# Is every pigeon has the capability to come back home



## mateeb4u (Aug 19, 2014)

i have 4 pigeon , 2 are fancy , and other 2 physic are like wild pigeon with brown color, i have them about 1.5 months, i want to check them that they come back to home are not, give suggestion
thanks


----------



## Jass SamOplay (May 29, 2012)

No,not all pigeons have homing capabilities. Only homers,english tipplers,wild and fancy gola pigeons have capability to come back home home when released away from home. Homers are best among all pigeon breeds to comeback home (if properly trained).
Pakistani HighFlyers don't have homing instinct in them. On the contrary they're bred to fly/stay around the same spot where they're taken and released(in competitions). Other breeds you've named also can't comeback home when released far from home.


----------



## mateeb4u (Aug 19, 2014)

*Maping capability ?*

i want to know that is Wild pigeon that commonly found in urban cities whose color is like Rock Dove, Feral has the Homing Capability,
and the last thing is , Is Rock Dove, Feral, Wild Pigeon , are same pigeons, 
and is the Normally Homing pigeon(as a pets not special) are cheap or costly,
Thanks
I am posting a lot of question Sorry for that


----------



## Jass SamOplay (May 29, 2012)

Please feel free to ask as many questions you want

Since Pakistan was formely Punjab itself before the unfortunate partition,I believe you have same pigeons living as ferals which we have here. Here we have wild Gola pigeons living freely. They are different from rock doves,they look like them though. They don't like human touch and can't be tamed. Yes they do have strong homing ability and are endurance flyers. Speeds of upto 92kms/hr have been recorded.

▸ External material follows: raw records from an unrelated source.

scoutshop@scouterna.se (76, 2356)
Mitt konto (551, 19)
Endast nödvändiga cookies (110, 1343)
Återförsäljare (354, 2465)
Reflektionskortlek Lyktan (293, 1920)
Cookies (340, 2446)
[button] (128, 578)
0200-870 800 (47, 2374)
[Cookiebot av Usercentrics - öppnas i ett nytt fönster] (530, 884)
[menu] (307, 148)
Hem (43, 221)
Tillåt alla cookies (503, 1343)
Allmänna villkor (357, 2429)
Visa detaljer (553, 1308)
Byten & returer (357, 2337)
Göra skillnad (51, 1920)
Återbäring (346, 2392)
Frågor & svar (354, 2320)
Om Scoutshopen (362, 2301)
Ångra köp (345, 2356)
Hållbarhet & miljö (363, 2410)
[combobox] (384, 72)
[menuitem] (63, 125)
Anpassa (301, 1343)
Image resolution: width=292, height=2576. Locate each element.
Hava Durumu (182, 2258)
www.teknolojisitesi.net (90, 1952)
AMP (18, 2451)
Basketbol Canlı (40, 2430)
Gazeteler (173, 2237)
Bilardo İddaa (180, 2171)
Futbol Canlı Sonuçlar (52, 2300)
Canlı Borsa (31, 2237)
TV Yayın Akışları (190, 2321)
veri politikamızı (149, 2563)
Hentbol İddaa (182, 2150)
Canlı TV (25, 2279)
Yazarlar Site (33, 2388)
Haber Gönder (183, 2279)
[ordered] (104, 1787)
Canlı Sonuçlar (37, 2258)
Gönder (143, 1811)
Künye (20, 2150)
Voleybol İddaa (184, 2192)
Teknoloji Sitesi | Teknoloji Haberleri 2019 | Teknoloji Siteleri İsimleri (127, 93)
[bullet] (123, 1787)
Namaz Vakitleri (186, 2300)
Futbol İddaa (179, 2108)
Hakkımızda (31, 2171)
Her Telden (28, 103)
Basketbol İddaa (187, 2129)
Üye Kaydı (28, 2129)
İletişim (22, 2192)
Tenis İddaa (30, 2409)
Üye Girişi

There are many breeds of ordinary homer pigeons found in Punjab and Pakistan. From ordinary homers I mean shirazi homers,gola homers etc. They can be purchased easily for less/reasonable money. They have homing instincts and can home back if trained.
Its the Racing homers that are costly. Its a breed of homing pigeons selectively bred for its endurance and homing ability. When released far from home they won't waste any time to comeback to their home unlike ordinary homer breeds that may take hours or days. So Racing homers are costly.


----------



## mateeb4u (Aug 19, 2014)

*Check my pigeons*

Thanks :
i am posting the photo of my pigeon can tell me that is these pigeons have Mapping(homer Pigeon) capability,
what is name f my pigeons breed,

































and can tell me please what are physical sign of pigeon that have homer(Mapping) capability, so that i can buy correct pigeon
Thanks


----------



## hamza syed (Jun 22, 2012)

the breed below is known as the racing homer pigeon 









your breed is more like the gola pigeons used in pigeon fights (not actual fight tho. they are flown in groups to capture other birds, and the one who captures more wins)


----------



## jnv2105 (Jan 17, 2015)

I believe that's not a homer that's a barn pigeon.


----------



## christispigeons (May 28, 2015)

Mateeb4u your pigeons are beautiful! I love their coloring. It looks like you have them very well trained and bonded to you.


----------



## starter916 (Jun 26, 2015)

This is a sherazi from afghanistan so that mean if i release it will come back home. 6 week old.


----------



## spirit wings (Mar 29, 2008)

The thread was started in 2014


----------



## hamza syed (Jun 22, 2012)

to answer it they will roam around your loft but releasing them like homer will not make them come home, they don't have that much homing instinct


----------



## spirit wings (Mar 29, 2008)

hamza syed said:


> the breed below is known as the racing homer pigeon
> 
> View attachment 32302
> 
> ...


Why not start your own thread. This one is from 2014. As mentioned before.


----------